WHAT IS REQUIRED: Print out the entries below with no edits.

(Stored items)
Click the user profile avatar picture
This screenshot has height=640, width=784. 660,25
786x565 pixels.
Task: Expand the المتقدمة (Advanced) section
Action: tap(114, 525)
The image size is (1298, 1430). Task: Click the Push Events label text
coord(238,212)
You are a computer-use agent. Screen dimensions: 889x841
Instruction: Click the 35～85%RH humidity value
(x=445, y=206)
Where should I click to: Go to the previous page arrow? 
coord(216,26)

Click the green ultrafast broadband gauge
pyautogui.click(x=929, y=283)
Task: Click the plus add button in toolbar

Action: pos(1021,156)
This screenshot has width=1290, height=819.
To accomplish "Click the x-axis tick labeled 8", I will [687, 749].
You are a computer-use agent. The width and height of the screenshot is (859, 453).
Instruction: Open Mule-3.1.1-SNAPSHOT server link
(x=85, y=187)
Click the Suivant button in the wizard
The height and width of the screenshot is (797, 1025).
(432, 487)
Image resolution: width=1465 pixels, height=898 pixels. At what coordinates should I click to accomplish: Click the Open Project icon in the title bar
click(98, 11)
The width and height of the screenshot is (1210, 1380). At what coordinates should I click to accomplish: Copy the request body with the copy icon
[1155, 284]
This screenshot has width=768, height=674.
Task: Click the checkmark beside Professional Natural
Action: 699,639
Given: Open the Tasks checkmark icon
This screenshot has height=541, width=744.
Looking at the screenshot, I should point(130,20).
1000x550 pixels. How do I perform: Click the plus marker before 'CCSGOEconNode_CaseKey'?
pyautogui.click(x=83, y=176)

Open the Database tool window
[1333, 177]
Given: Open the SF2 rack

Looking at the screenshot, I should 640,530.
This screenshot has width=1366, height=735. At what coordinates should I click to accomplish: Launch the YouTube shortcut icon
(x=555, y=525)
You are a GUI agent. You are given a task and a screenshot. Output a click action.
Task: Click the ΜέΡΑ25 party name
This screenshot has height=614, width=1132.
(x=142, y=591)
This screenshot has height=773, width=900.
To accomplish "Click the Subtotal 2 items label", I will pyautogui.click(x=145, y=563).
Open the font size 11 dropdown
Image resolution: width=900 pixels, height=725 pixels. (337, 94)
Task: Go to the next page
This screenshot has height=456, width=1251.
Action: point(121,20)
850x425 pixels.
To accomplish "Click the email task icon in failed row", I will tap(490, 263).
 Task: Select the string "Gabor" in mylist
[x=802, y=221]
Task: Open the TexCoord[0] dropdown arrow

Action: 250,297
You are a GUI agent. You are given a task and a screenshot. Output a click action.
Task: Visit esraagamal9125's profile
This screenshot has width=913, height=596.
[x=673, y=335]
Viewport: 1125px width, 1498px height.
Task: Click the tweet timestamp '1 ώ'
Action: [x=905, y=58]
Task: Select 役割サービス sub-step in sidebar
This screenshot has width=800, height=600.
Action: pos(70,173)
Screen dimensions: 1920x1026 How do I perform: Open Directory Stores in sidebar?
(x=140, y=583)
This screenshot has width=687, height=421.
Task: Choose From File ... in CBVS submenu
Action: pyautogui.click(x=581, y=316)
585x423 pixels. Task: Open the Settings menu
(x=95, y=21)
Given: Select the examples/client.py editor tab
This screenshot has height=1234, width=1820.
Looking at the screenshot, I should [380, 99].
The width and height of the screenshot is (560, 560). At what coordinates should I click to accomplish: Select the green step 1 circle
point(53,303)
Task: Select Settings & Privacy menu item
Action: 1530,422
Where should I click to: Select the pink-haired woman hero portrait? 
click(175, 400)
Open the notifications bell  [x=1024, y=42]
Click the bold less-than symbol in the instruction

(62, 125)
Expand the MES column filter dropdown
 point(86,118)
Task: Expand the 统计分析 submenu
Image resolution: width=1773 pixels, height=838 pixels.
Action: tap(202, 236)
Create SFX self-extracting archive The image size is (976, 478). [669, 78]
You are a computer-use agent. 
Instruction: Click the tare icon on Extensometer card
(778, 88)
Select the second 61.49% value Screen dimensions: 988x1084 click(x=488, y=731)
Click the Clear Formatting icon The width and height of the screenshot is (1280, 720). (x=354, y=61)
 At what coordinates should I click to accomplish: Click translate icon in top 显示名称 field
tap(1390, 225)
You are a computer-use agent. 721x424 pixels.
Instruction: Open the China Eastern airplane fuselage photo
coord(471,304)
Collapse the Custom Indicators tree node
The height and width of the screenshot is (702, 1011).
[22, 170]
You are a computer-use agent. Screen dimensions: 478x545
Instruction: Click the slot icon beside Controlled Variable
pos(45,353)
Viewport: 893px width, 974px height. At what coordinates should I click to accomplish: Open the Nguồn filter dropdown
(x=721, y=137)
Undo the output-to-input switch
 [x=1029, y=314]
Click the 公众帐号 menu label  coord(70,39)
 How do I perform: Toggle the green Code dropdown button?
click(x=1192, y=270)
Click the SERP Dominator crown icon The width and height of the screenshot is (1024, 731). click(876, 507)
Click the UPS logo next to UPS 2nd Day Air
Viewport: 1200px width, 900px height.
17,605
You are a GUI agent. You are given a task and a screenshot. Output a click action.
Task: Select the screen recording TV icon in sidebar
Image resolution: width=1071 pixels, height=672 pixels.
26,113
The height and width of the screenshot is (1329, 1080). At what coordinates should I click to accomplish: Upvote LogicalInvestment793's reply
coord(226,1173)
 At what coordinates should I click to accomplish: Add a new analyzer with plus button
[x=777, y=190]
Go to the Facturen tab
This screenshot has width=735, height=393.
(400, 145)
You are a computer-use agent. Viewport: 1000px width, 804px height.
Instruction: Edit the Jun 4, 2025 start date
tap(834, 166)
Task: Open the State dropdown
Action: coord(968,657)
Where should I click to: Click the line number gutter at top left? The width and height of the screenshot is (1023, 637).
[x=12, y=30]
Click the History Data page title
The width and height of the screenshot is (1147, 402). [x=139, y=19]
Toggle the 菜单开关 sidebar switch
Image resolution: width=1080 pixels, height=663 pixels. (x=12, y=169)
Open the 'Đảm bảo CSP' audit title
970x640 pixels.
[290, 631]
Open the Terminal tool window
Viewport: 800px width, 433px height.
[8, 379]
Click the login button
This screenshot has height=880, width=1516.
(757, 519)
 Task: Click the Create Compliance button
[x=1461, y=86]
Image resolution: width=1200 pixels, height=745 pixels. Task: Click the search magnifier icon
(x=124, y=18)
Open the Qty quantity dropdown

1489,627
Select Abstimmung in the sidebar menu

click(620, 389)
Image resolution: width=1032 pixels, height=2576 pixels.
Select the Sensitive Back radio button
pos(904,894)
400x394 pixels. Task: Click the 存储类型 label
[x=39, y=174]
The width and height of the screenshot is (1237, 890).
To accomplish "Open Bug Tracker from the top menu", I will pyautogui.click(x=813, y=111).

ANSWER BELOW:
Click the user profile avatar picture
This screenshot has height=640, width=784. 660,25
786x565 pixels.
Task: Expand the المتقدمة (Advanced) section
Action: tap(114, 525)
The image size is (1298, 1430). Task: Click the Push Events label text
coord(238,212)
You are a computer-use agent. Screen dimensions: 889x841
Instruction: Click the 35～85%RH humidity value
(x=445, y=206)
Where should I click to: Go to the previous page arrow? 
coord(216,26)

Click the green ultrafast broadband gauge
pyautogui.click(x=929, y=283)
Task: Click the plus add button in toolbar

Action: pos(1021,156)
This screenshot has width=1290, height=819.
To accomplish "Click the x-axis tick labeled 8", I will [687, 749].
You are a computer-use agent. The width and height of the screenshot is (859, 453).
Instruction: Open Mule-3.1.1-SNAPSHOT server link
(x=85, y=187)
Click the Suivant button in the wizard
The height and width of the screenshot is (797, 1025).
(432, 487)
Image resolution: width=1465 pixels, height=898 pixels. At what coordinates should I click to accomplish: Click the Open Project icon in the title bar
click(98, 11)
The width and height of the screenshot is (1210, 1380). At what coordinates should I click to accomplish: Copy the request body with the copy icon
[1155, 284]
This screenshot has width=768, height=674.
Task: Click the checkmark beside Professional Natural
Action: 699,639
Given: Open the Tasks checkmark icon
This screenshot has height=541, width=744.
Looking at the screenshot, I should point(130,20).
1000x550 pixels. How do I perform: Click the plus marker before 'CCSGOEconNode_CaseKey'?
pyautogui.click(x=83, y=176)

Open the Database tool window
[1333, 177]
Given: Open the SF2 rack

Looking at the screenshot, I should 640,530.
This screenshot has width=1366, height=735. At what coordinates should I click to accomplish: Launch the YouTube shortcut icon
(x=555, y=525)
You are a GUI agent. You are given a task and a screenshot. Output a click action.
Task: Click the ΜέΡΑ25 party name
This screenshot has height=614, width=1132.
(x=142, y=591)
This screenshot has height=773, width=900.
To accomplish "Click the Subtotal 2 items label", I will pyautogui.click(x=145, y=563).
Open the font size 11 dropdown
Image resolution: width=900 pixels, height=725 pixels. (337, 94)
Task: Go to the next page
This screenshot has height=456, width=1251.
Action: point(121,20)
850x425 pixels.
To accomplish "Click the email task icon in failed row", I will tap(490, 263).
 Task: Select the string "Gabor" in mylist
[x=802, y=221]
Task: Open the TexCoord[0] dropdown arrow

Action: 250,297
You are a GUI agent. You are given a task and a screenshot. Output a click action.
Task: Visit esraagamal9125's profile
This screenshot has width=913, height=596.
[x=673, y=335]
Viewport: 1125px width, 1498px height.
Task: Click the tweet timestamp '1 ώ'
Action: [x=905, y=58]
Task: Select 役割サービス sub-step in sidebar
This screenshot has width=800, height=600.
Action: pos(70,173)
Screen dimensions: 1920x1026 How do I perform: Open Directory Stores in sidebar?
(x=140, y=583)
This screenshot has width=687, height=421.
Task: Choose From File ... in CBVS submenu
Action: pyautogui.click(x=581, y=316)
585x423 pixels. Task: Open the Settings menu
(x=95, y=21)
Given: Select the examples/client.py editor tab
This screenshot has height=1234, width=1820.
Looking at the screenshot, I should [380, 99].
The width and height of the screenshot is (560, 560). At what coordinates should I click to accomplish: Select the green step 1 circle
point(53,303)
Task: Select Settings & Privacy menu item
Action: 1530,422
Where should I click to: Select the pink-haired woman hero portrait? 
click(175, 400)
Open the notifications bell  [x=1024, y=42]
Click the bold less-than symbol in the instruction

(62, 125)
Expand the MES column filter dropdown
 point(86,118)
Task: Expand the 统计分析 submenu
Image resolution: width=1773 pixels, height=838 pixels.
Action: tap(202, 236)
Create SFX self-extracting archive The image size is (976, 478). [669, 78]
You are a computer-use agent. 
Instruction: Click the tare icon on Extensometer card
(778, 88)
Select the second 61.49% value Screen dimensions: 988x1084 click(x=488, y=731)
Click the Clear Formatting icon The width and height of the screenshot is (1280, 720). (x=354, y=61)
 At what coordinates should I click to accomplish: Click translate icon in top 显示名称 field
tap(1390, 225)
You are a computer-use agent. 721x424 pixels.
Instruction: Open the China Eastern airplane fuselage photo
coord(471,304)
Collapse the Custom Indicators tree node
The height and width of the screenshot is (702, 1011).
[22, 170]
You are a computer-use agent. Screen dimensions: 478x545
Instruction: Click the slot icon beside Controlled Variable
pos(45,353)
Viewport: 893px width, 974px height. At what coordinates should I click to accomplish: Open the Nguồn filter dropdown
(x=721, y=137)
Undo the output-to-input switch
 [x=1029, y=314]
Click the 公众帐号 menu label  coord(70,39)
 How do I perform: Toggle the green Code dropdown button?
click(x=1192, y=270)
Click the SERP Dominator crown icon The width and height of the screenshot is (1024, 731). click(876, 507)
Click the UPS logo next to UPS 2nd Day Air
Viewport: 1200px width, 900px height.
17,605
You are a GUI agent. You are given a task and a screenshot. Output a click action.
Task: Select the screen recording TV icon in sidebar
Image resolution: width=1071 pixels, height=672 pixels.
26,113
The height and width of the screenshot is (1329, 1080). At what coordinates should I click to accomplish: Upvote LogicalInvestment793's reply
coord(226,1173)
 At what coordinates should I click to accomplish: Add a new analyzer with plus button
[x=777, y=190]
Go to the Facturen tab
This screenshot has width=735, height=393.
(400, 145)
You are a computer-use agent. Viewport: 1000px width, 804px height.
Instruction: Edit the Jun 4, 2025 start date
tap(834, 166)
Task: Open the State dropdown
Action: coord(968,657)
Where should I click to: Click the line number gutter at top left? The width and height of the screenshot is (1023, 637).
[x=12, y=30]
Click the History Data page title
The width and height of the screenshot is (1147, 402). [x=139, y=19]
Toggle the 菜单开关 sidebar switch
Image resolution: width=1080 pixels, height=663 pixels. (x=12, y=169)
Open the 'Đảm bảo CSP' audit title
970x640 pixels.
[290, 631]
Open the Terminal tool window
Viewport: 800px width, 433px height.
[8, 379]
Click the login button
This screenshot has height=880, width=1516.
(757, 519)
 Task: Click the Create Compliance button
[x=1461, y=86]
Image resolution: width=1200 pixels, height=745 pixels. Task: Click the search magnifier icon
(x=124, y=18)
Open the Qty quantity dropdown

1489,627
Select Abstimmung in the sidebar menu

click(620, 389)
Image resolution: width=1032 pixels, height=2576 pixels.
Select the Sensitive Back radio button
pos(904,894)
400x394 pixels. Task: Click the 存储类型 label
[x=39, y=174]
The width and height of the screenshot is (1237, 890).
To accomplish "Open Bug Tracker from the top menu", I will pyautogui.click(x=813, y=111).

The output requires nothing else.